▶ **Items**
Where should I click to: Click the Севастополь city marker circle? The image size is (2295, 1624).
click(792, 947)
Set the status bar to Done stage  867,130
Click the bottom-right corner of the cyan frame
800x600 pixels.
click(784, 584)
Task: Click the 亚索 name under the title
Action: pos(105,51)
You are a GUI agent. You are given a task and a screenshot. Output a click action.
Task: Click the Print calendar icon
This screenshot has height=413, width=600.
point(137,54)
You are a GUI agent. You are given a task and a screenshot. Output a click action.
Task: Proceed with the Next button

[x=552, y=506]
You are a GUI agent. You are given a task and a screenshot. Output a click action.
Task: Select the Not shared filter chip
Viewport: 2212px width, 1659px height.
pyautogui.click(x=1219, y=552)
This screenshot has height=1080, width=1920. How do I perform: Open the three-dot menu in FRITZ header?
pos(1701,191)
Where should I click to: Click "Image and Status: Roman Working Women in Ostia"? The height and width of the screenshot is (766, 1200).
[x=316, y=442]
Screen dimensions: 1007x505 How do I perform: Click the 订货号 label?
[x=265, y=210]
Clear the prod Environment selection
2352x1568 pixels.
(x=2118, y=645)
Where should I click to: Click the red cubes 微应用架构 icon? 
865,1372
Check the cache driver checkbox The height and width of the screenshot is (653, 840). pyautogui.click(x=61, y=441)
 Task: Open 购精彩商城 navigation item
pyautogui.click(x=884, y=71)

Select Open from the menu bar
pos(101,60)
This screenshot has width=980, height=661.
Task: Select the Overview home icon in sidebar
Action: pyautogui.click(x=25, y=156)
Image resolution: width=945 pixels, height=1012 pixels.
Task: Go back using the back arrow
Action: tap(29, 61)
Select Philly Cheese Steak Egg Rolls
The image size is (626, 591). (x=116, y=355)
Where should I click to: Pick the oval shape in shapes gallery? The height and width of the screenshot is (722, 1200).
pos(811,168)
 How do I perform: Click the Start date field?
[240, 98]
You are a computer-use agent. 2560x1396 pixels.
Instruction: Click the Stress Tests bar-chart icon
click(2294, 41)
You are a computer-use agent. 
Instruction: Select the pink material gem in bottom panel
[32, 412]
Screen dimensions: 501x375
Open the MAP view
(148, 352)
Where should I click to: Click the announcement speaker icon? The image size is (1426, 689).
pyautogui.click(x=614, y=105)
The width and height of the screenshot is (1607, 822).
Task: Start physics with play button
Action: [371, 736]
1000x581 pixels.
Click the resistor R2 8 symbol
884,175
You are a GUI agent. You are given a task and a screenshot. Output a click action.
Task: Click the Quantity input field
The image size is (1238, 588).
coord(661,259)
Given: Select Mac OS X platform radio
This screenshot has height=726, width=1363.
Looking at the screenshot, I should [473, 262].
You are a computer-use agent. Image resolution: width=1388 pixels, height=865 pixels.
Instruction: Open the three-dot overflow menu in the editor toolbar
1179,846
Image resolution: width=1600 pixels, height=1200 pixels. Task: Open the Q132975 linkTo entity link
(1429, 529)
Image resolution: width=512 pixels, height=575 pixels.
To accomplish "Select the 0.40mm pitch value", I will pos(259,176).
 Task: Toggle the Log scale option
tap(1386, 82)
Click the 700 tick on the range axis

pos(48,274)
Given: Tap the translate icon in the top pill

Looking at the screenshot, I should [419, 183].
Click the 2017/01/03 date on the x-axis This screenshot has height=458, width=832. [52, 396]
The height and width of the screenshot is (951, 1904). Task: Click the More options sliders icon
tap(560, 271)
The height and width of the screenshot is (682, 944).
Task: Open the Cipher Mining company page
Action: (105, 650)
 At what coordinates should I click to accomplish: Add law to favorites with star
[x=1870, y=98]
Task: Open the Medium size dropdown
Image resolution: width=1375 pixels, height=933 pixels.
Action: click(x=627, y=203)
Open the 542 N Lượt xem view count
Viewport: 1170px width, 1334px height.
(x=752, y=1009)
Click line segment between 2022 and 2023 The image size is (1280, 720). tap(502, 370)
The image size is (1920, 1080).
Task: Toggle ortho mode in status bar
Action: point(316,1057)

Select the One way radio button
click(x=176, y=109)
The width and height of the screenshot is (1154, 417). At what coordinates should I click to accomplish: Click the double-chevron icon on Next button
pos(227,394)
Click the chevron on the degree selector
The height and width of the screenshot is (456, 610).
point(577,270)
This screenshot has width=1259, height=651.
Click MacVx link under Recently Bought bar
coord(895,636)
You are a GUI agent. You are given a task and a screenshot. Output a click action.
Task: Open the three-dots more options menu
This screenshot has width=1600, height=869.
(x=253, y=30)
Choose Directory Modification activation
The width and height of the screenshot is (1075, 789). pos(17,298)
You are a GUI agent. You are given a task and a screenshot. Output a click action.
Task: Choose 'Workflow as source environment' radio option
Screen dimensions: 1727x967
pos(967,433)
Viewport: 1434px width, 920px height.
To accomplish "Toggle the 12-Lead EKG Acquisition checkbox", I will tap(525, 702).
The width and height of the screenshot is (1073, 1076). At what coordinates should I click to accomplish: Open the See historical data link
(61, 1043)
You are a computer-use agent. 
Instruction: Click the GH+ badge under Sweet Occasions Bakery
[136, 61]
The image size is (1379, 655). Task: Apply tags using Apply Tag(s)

▶ **Your task**
Can you convert every line of the records above into a JSON list of strings, one string per line, leaving out the blank lines?

▶ **Reply**
[
  "Where should I click to: Click the Севастополь city marker circle? The image size is (2295, 1624).",
  "click(792, 947)",
  "Set the status bar to Done stage  867,130",
  "Click the bottom-right corner of the cyan frame",
  "800x600 pixels.",
  "click(784, 584)",
  "Task: Click the 亚索 name under the title",
  "Action: pos(105,51)",
  "You are a GUI agent. You are given a task and a screenshot. Output a click action.",
  "Task: Click the Print calendar icon",
  "This screenshot has height=413, width=600.",
  "point(137,54)",
  "You are a GUI agent. You are given a task and a screenshot. Output a click action.",
  "Task: Proceed with the Next button",
  "[x=552, y=506]",
  "You are a GUI agent. You are given a task and a screenshot. Output a click action.",
  "Task: Select the Not shared filter chip",
  "Viewport: 2212px width, 1659px height.",
  "pyautogui.click(x=1219, y=552)",
  "This screenshot has height=1080, width=1920. How do I perform: Open the three-dot menu in FRITZ header?",
  "pos(1701,191)",
  "Where should I click to: Click \"Image and Status: Roman Working Women in Ostia\"? The height and width of the screenshot is (766, 1200).",
  "[x=316, y=442]",
  "Screen dimensions: 1007x505 How do I perform: Click the 订货号 label?",
  "[x=265, y=210]",
  "Clear the prod Environment selection",
  "2352x1568 pixels.",
  "(x=2118, y=645)",
  "Where should I click to: Click the red cubes 微应用架构 icon? ",
  "865,1372",
  "Check the cache driver checkbox The height and width of the screenshot is (653, 840). pyautogui.click(x=61, y=441)",
  " Task: Open 购精彩商城 navigation item",
  "pyautogui.click(x=884, y=71)",
  "Select Open from the menu bar",
  "pos(101,60)",
  "This screenshot has width=980, height=661.",
  "Task: Select the Overview home icon in sidebar",
  "Action: pyautogui.click(x=25, y=156)",
  "Image resolution: width=945 pixels, height=1012 pixels.",
  "Task: Go back using the back arrow",
  "Action: tap(29, 61)",
  "Select Philly Cheese Steak Egg Rolls",
  "The image size is (626, 591). (x=116, y=355)",
  "Where should I click to: Pick the oval shape in shapes gallery? The height and width of the screenshot is (722, 1200).",
  "pos(811,168)",
  " How do I perform: Click the Start date field?",
  "[240, 98]",
  "You are a computer-use agent. 2560x1396 pixels.",
  "Instruction: Click the Stress Tests bar-chart icon",
  "click(2294, 41)",
  "You are a computer-use agent. ",
  "Instruction: Select the pink material gem in bottom panel",
  "[32, 412]",
  "Screen dimensions: 501x375",
  "Open the MAP view",
  "(148, 352)",
  "Where should I click to: Click the announcement speaker icon? The image size is (1426, 689).",
  "pyautogui.click(x=614, y=105)",
  "The width and height of the screenshot is (1607, 822).",
  "Task: Start physics with play button",
  "Action: [371, 736]",
  "1000x581 pixels.",
  "Click the resistor R2 8 symbol",
  "884,175",
  "You are a GUI agent. You are given a task and a screenshot. Output a click action.",
  "Task: Click the Quantity input field",
  "The image size is (1238, 588).",
  "coord(661,259)",
  "Given: Select Mac OS X platform radio",
  "This screenshot has height=726, width=1363.",
  "Looking at the screenshot, I should [473, 262].",
  "You are a computer-use agent. Image resolution: width=1388 pixels, height=865 pixels.",
  "Instruction: Open the three-dot overflow menu in the editor toolbar",
  "1179,846",
  "Image resolution: width=1600 pixels, height=1200 pixels. Task: Open the Q132975 linkTo entity link",
  "(1429, 529)",
  "Image resolution: width=512 pixels, height=575 pixels.",
  "To accomplish \"Select the 0.40mm pitch value\", I will pos(259,176).",
  " Task: Toggle the Log scale option",
  "tap(1386, 82)",
  "Click the 700 tick on the range axis",
  "pos(48,274)",
  "Given: Tap the translate icon in the top pill",
  "Looking at the screenshot, I should [419, 183].",
  "Click the 2017/01/03 date on the x-axis This screenshot has height=458, width=832. [52, 396]",
  "The height and width of the screenshot is (951, 1904). Task: Click the More options sliders icon",
  "tap(560, 271)",
  "The height and width of the screenshot is (682, 944).",
  "Task: Open the Cipher Mining company page",
  "Action: (105, 650)",
  " At what coordinates should I click to accomplish: Add law to favorites with star",
  "[x=1870, y=98]",
  "Task: Open the Medium size dropdown",
  "Image resolution: width=1375 pixels, height=933 pixels.",
  "Action: click(x=627, y=203)",
  "Open the 542 N Lượt xem view count",
  "Viewport: 1170px width, 1334px height.",
  "(x=752, y=1009)",
  "Click line segment between 2022 and 2023 The image size is (1280, 720). tap(502, 370)",
  "The image size is (1920, 1080).",
  "Task: Toggle ortho mode in status bar",
  "Action: point(316,1057)",
  "Select the One way radio button",
  "click(x=176, y=109)",
  "The width and height of the screenshot is (1154, 417). At what coordinates should I click to accomplish: Click the double-chevron icon on Next button",
  "pos(227,394)",
  "Click the chevron on the degree selector",
  "The height and width of the screenshot is (456, 610).",
  "point(577,270)",
  "This screenshot has width=1259, height=651.",
  "Click MacVx link under Recently Bought bar",
  "coord(895,636)",
  "You are a GUI agent. You are given a task and a screenshot. Output a click action.",
  "Task: Open the three-dots more options menu",
  "This screenshot has width=1600, height=869.",
  "(x=253, y=30)",
  "Choose Directory Modification activation",
  "The width and height of the screenshot is (1075, 789). pos(17,298)",
  "You are a GUI agent. You are given a task and a screenshot. Output a click action.",
  "Task: Choose 'Workflow as source environment' radio option",
  "Screen dimensions: 1727x967",
  "pos(967,433)",
  "Viewport: 1434px width, 920px height.",
  "To accomplish \"Toggle the 12-Lead EKG Acquisition checkbox\", I will tap(525, 702).",
  "The width and height of the screenshot is (1073, 1076). At what coordinates should I click to accomplish: Open the See historical data link",
  "(61, 1043)",
  "You are a computer-use agent. ",
  "Instruction: Click the GH+ badge under Sweet Occasions Bakery",
  "[136, 61]",
  "The image size is (1379, 655). Task: Apply tags using Apply Tag(s)"
]